From: Taylor Blau <me@ttaylorr.com>
To: Patrick Steinhardt <ps@pks.im>
Cc: git@vger.kernel.org
Subject: Re: [PATCH 5/8] packfile: refactor `get_multi_pack_index()` to work on sources
Date: Thu, 10 Jul 2025 19:56:28 -0400 [thread overview]
Message-ID: <aHBTLFvL+eQcw6J0@nand.local> (raw)
In-Reply-To: <20250709-b4-pks-midx-via-odb-alternate-v1-5-f31150d21331@pks.im>
On Wed, Jul 09, 2025 at 09:54:53AM +0200, Patrick Steinhardt wrote:
> The function `get_multi_pack_index()` loads multi-pack indices via
> `prepare_packed_git()` and then returns the linked list of multi-pack
> indices that is stored in `struct object_database`. That list is in the
> process of being removed though in favor of storing the MIDX as part of
> the object database source it belongs to.
>
> Refactor `get_multi_pack_index()` so that it returns the multi-pack
> index for a single object source. Callers are now expected to call this
> function for each source they are interested in.
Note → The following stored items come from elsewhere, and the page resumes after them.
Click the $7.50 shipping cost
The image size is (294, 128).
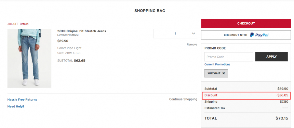284,102

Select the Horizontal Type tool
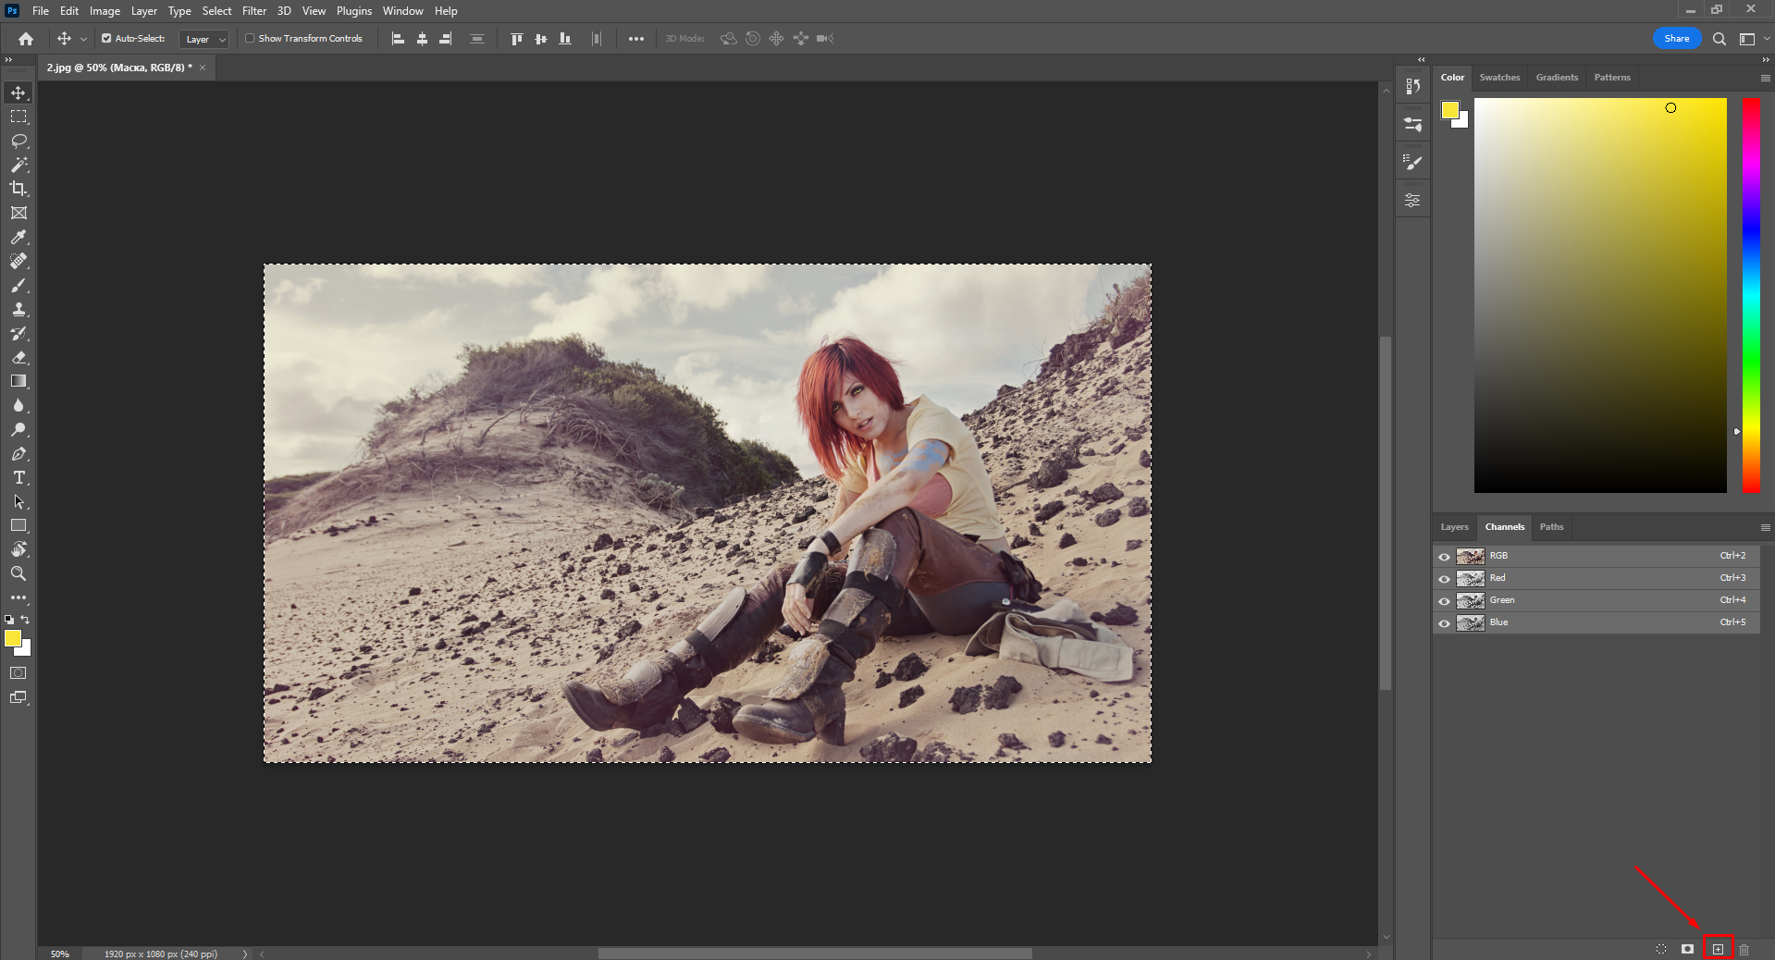pyautogui.click(x=18, y=478)

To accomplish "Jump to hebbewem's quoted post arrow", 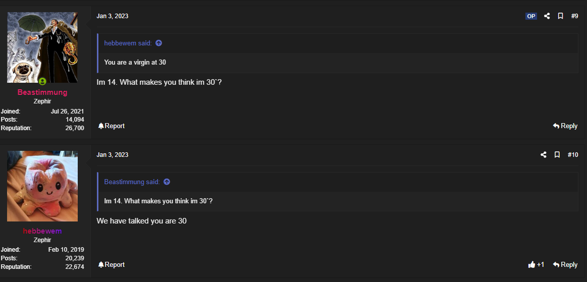I will (x=158, y=43).
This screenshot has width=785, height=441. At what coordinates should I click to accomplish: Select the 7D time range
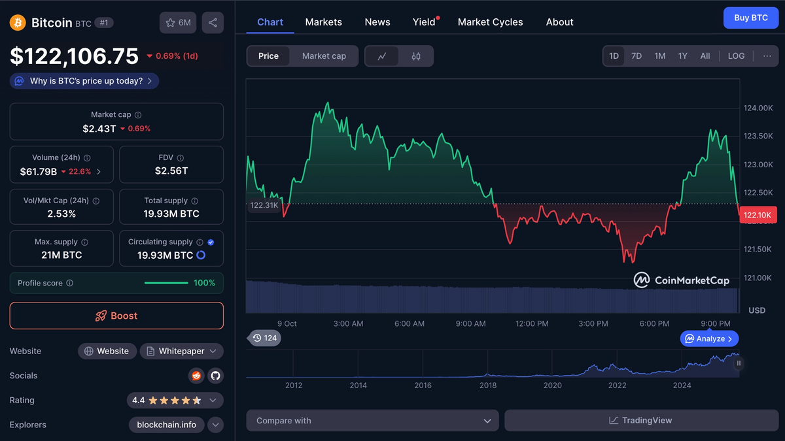click(x=636, y=56)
This requires them to
> iterate through alternates, so we have to prepare alternate object
> sources before doing so.
>
> Signed-off-by: Patrick Steinhardt <ps@pks.im>
> ---
> builtin/pack-objects.c | 9 ++++++---
> builtin/repack.c | 4 ++--
> midx-write.c | 22 ++--------------------
> object-name.c | 21 ++++++++++++++-------
> pack-bitmap.c | 20 ++++++++++++++------
> packfile.c | 30 +++++++++++-------------------
> packfile.h | 3 +--
> 7 files changed, 50 insertions(+), 59 deletions(-)
>
> diff --git a/builtin/pack-objects.c b/builtin/pack-objects.c
> index 5781dec9808..f889e69e07d 100644
> --- a/builtin/pack-objects.c
> +++ b/builtin/pack-objects.c
> @@ -1701,7 +1701,6 @@ static int want_object_in_pack_mtime(const struct object_id *oid,
> {
> int want;
> struct list_head *pos;
> - struct multi_pack_index *m;
>
> if (!exclude && local && has_loose_object_nonlocal(oid))
> return 0;
> @@ -1721,9 +1720,13 @@ static int want_object_in_pack_mtime(const struct object_id *oid,
> *found_offset = 0;
> }
>
> - for (m = get_multi_pack_index(the_repository); m; m = m->next) {
> + odb_prepare_alternates(the_repository->objects);
> +
> + for (struct odb_source *source = the_repository->objects->sources; source; source = source->next) {
> + struct multi_pack_index *m = get_multi_pack_index(source);
All makes sense up to this point. I would suggest adding the following
to the top of this function:
struct repository *r = the_repository;
struct odb_source *source;
to shorten up these lines a bit, but I'm nit-picking so if you feel
strongly that the existing patch is clearer, I won't object.
> struct pack_entry e;
> - if (fill_midx_entry(the_repository, oid, &e, m)) {
> +
> + if (m && fill_midx_entry(the_repository, oid, &e, m)) {
Good.
> want = want_object_in_pack_one(e.p, oid, exclude, found_pack, found_offset, found_mtime);
> if (want != -1)
> return want;
> diff --git a/builtin/repack.c b/builtin/repack.c
> index 9bbf032b6dd..5956df5d927 100644
> --- a/builtin/repack.c
> +++ b/builtin/repack.c
> @@ -218,9 +218,9 @@ static void mark_packs_for_deletion(struct existing_packs *existing,
> static void remove_redundant_pack(const char *dir_name, const char *base_name)
> {
> struct strbuf buf = STRBUF_INIT;
> - struct multi_pack_index *m = get_local_multi_pack_index(the_repository);
> + struct multi_pack_index *m = get_multi_pack_index(the_repository->objects->sources);
Is the first source always guaranteed to be the local one? I assume that the
answer here is "yes", and there are certainly other places in the code
where we make a similar assumption. But just wanted to make sure as
this popped into my head while reading.
> strbuf_addf(&buf, "%s.pack", base_name);
> - if (m && midx_contains_pack(m, buf.buf))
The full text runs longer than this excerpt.